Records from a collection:
- Opening Delimiter -

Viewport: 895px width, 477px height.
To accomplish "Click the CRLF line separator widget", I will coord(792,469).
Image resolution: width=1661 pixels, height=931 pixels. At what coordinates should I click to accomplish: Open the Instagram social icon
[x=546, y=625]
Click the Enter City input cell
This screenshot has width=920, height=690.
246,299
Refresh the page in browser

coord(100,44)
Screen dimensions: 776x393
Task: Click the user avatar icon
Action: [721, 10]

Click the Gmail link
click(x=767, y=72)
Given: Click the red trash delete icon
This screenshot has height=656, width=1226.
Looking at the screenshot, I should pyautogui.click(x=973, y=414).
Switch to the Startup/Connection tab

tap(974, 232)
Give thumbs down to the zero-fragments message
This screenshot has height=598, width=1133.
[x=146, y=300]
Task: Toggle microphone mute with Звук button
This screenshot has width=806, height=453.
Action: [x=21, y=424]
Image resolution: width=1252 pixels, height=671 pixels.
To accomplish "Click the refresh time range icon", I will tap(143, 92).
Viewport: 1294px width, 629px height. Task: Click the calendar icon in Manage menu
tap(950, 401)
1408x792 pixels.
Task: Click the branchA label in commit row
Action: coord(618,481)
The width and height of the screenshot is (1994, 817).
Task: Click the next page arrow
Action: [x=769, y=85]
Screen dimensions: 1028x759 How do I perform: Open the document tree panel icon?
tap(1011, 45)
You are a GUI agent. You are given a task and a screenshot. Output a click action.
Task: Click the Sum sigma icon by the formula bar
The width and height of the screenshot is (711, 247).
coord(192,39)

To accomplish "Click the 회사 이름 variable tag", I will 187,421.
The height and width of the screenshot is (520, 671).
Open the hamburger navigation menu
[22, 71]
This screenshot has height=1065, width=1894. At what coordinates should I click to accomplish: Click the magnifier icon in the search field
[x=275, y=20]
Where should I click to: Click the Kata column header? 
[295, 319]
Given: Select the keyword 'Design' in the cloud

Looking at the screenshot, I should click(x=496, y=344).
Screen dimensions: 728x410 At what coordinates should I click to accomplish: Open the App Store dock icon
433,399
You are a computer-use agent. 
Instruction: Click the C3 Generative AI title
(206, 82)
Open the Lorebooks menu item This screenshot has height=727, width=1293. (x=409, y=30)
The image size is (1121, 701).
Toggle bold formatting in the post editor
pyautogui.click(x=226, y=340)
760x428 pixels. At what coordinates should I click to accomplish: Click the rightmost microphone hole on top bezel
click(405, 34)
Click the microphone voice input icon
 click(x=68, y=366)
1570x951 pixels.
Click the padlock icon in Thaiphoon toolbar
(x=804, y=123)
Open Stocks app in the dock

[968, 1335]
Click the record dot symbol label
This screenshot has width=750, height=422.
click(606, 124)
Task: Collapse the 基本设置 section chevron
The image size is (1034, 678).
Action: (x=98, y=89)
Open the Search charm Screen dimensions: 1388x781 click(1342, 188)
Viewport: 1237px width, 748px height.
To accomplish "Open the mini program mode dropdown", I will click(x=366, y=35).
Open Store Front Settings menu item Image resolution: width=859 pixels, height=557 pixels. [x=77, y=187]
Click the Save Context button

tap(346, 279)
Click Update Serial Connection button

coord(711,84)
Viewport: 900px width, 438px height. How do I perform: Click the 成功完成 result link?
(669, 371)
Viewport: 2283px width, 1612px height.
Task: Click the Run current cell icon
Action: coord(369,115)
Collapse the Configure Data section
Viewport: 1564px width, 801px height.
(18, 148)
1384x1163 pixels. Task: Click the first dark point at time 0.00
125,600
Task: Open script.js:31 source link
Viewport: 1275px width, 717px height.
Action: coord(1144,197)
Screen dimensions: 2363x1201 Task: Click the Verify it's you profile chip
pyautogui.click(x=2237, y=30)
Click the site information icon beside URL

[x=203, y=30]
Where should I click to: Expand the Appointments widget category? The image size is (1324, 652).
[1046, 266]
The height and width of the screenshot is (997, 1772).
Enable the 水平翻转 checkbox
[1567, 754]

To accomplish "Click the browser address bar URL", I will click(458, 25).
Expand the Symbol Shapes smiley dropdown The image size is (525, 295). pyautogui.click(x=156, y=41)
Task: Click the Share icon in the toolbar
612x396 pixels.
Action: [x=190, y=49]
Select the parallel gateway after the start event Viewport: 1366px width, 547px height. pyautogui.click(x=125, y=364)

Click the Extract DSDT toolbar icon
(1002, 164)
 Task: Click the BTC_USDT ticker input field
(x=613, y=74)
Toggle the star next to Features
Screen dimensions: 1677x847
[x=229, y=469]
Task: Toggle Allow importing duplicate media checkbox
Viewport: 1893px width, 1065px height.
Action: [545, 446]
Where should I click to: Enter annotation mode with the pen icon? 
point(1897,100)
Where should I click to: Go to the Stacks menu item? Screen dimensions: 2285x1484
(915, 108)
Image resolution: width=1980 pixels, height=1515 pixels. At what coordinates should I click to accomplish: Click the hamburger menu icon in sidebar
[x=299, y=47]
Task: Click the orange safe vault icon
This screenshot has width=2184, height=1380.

- Closing Delimiter -

About this task: Exact copies of the lines from the start of the data up to the line holding "Give thumbs down", both included, are all that is needed.

Output for this exercise:
Viewport: 895px width, 477px height.
To accomplish "Click the CRLF line separator widget", I will coord(792,469).
Image resolution: width=1661 pixels, height=931 pixels. At what coordinates should I click to accomplish: Open the Instagram social icon
[x=546, y=625]
Click the Enter City input cell
This screenshot has width=920, height=690.
246,299
Refresh the page in browser

coord(100,44)
Screen dimensions: 776x393
Task: Click the user avatar icon
Action: [721, 10]

Click the Gmail link
click(x=767, y=72)
Given: Click the red trash delete icon
This screenshot has height=656, width=1226.
Looking at the screenshot, I should pyautogui.click(x=973, y=414).
Switch to the Startup/Connection tab

tap(974, 232)
Give thumbs down to the zero-fragments message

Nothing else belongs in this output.